■ What to work on
Rewrite the listing from the line containing "The height and width of the screenshot is (738, 1568)." through the end of the listing, changing "Activity log" to "Audit log" and leaving everything else unchanged.

>> BEGIN Entries shown

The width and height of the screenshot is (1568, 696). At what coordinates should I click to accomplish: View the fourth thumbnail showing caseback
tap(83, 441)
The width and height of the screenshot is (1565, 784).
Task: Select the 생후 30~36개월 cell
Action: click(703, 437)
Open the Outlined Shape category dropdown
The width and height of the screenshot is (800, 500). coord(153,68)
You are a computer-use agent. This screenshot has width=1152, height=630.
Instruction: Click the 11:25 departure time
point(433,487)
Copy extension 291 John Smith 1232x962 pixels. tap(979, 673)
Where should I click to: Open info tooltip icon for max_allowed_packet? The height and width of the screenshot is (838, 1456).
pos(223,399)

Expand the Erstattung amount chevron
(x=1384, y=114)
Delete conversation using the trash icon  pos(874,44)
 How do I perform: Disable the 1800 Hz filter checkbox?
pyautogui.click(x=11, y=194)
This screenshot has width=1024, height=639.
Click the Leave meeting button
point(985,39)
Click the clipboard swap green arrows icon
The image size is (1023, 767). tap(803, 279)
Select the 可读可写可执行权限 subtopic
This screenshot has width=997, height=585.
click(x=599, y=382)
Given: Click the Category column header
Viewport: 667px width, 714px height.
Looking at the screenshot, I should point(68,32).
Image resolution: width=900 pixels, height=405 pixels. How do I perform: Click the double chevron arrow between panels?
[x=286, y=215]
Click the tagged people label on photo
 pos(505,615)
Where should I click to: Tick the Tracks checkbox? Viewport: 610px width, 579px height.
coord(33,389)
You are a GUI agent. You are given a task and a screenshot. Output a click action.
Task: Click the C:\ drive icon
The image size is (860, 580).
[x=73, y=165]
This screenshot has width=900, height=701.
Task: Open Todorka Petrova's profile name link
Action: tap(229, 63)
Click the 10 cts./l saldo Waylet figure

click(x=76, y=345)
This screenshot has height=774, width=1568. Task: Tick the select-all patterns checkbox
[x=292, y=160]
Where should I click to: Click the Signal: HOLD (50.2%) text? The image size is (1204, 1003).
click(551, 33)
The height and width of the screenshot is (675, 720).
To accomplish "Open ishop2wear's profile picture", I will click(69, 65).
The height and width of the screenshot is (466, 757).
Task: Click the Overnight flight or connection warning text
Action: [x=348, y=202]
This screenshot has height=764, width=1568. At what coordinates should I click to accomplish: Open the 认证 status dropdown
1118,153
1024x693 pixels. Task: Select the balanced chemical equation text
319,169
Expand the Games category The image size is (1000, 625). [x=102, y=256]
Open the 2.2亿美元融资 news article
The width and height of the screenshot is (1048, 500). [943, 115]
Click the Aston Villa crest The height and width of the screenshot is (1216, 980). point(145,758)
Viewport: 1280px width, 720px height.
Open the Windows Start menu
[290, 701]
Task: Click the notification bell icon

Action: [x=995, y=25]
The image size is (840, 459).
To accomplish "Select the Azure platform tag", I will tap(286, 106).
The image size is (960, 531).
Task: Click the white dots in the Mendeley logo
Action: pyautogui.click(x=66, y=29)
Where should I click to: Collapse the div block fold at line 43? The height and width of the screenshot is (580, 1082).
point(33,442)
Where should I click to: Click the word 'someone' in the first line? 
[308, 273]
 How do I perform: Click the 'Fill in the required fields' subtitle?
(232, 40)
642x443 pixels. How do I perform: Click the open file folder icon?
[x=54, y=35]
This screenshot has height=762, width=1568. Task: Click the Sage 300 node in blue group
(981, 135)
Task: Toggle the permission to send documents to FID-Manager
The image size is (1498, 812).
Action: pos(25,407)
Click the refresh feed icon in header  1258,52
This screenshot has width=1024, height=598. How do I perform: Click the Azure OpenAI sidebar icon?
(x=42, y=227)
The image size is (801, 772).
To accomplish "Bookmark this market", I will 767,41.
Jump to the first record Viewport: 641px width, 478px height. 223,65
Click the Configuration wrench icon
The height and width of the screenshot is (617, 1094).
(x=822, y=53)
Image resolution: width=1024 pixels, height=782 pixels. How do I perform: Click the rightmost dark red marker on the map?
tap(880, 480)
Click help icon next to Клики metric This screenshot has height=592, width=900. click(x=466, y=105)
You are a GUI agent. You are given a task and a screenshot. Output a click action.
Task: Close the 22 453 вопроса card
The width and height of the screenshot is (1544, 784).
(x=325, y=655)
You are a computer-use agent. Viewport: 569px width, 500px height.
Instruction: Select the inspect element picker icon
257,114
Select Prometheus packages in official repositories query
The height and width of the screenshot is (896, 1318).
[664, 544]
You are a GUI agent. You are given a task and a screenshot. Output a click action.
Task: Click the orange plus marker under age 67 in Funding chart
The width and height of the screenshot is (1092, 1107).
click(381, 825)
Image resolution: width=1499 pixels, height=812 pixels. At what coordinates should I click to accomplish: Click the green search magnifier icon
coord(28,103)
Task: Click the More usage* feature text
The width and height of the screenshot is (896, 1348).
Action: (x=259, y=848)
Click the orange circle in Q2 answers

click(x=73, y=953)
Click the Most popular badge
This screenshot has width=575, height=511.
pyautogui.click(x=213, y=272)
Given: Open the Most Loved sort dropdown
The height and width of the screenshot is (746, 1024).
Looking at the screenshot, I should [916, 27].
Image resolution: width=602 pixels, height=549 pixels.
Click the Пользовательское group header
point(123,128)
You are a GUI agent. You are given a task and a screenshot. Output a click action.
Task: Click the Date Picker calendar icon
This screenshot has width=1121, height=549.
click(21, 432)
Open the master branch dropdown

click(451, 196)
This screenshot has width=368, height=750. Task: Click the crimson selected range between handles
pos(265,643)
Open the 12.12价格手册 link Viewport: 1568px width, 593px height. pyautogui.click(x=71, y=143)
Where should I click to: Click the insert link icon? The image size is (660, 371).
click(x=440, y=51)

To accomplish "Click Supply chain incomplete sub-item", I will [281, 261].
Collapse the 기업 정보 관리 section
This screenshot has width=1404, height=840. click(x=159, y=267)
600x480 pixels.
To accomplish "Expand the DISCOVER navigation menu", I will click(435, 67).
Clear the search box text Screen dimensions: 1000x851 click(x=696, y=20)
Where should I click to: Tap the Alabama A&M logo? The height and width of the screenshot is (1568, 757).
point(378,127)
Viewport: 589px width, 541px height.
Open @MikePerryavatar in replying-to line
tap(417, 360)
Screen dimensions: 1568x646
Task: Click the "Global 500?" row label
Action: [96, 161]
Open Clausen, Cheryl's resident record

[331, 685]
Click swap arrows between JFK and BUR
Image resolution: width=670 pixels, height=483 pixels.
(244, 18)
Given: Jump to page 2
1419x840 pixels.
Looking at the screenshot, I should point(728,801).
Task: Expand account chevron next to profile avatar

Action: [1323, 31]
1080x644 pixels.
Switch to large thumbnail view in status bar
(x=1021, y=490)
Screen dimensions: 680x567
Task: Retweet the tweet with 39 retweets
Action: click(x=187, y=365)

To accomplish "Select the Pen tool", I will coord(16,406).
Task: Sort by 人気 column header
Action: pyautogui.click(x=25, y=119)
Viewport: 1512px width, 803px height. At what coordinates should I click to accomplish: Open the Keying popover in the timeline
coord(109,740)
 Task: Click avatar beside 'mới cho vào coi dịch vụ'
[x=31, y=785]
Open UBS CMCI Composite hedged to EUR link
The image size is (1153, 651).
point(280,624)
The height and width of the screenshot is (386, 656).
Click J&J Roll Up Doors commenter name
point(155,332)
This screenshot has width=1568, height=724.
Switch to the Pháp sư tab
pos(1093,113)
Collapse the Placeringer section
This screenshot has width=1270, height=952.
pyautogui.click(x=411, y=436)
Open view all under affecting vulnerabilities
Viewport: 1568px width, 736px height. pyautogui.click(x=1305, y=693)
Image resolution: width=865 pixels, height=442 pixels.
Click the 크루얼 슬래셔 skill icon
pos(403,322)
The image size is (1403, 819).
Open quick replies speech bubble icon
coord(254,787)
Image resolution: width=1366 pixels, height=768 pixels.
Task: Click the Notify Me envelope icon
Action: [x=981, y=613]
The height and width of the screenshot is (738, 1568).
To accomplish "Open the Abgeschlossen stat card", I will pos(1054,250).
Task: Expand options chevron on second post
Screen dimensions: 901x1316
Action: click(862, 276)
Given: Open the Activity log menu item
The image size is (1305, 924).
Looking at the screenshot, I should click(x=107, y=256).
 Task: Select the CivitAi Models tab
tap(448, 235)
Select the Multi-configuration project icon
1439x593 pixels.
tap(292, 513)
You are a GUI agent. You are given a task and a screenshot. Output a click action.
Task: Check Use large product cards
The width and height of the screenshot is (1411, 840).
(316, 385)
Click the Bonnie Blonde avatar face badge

>> END Entries shown

■ Finished answer
The height and width of the screenshot is (738, 1568).
To accomplish "Open the Abgeschlossen stat card", I will pos(1054,250).
Task: Expand options chevron on second post
Screen dimensions: 901x1316
Action: click(862, 276)
Given: Open the Audit log menu item
The image size is (1305, 924).
Looking at the screenshot, I should click(x=107, y=256).
 Task: Select the CivitAi Models tab
tap(448, 235)
Select the Multi-configuration project icon
1439x593 pixels.
tap(292, 513)
You are a GUI agent. You are given a task and a screenshot. Output a click action.
Task: Check Use large product cards
The width and height of the screenshot is (1411, 840).
(316, 385)
Click the Bonnie Blonde avatar face badge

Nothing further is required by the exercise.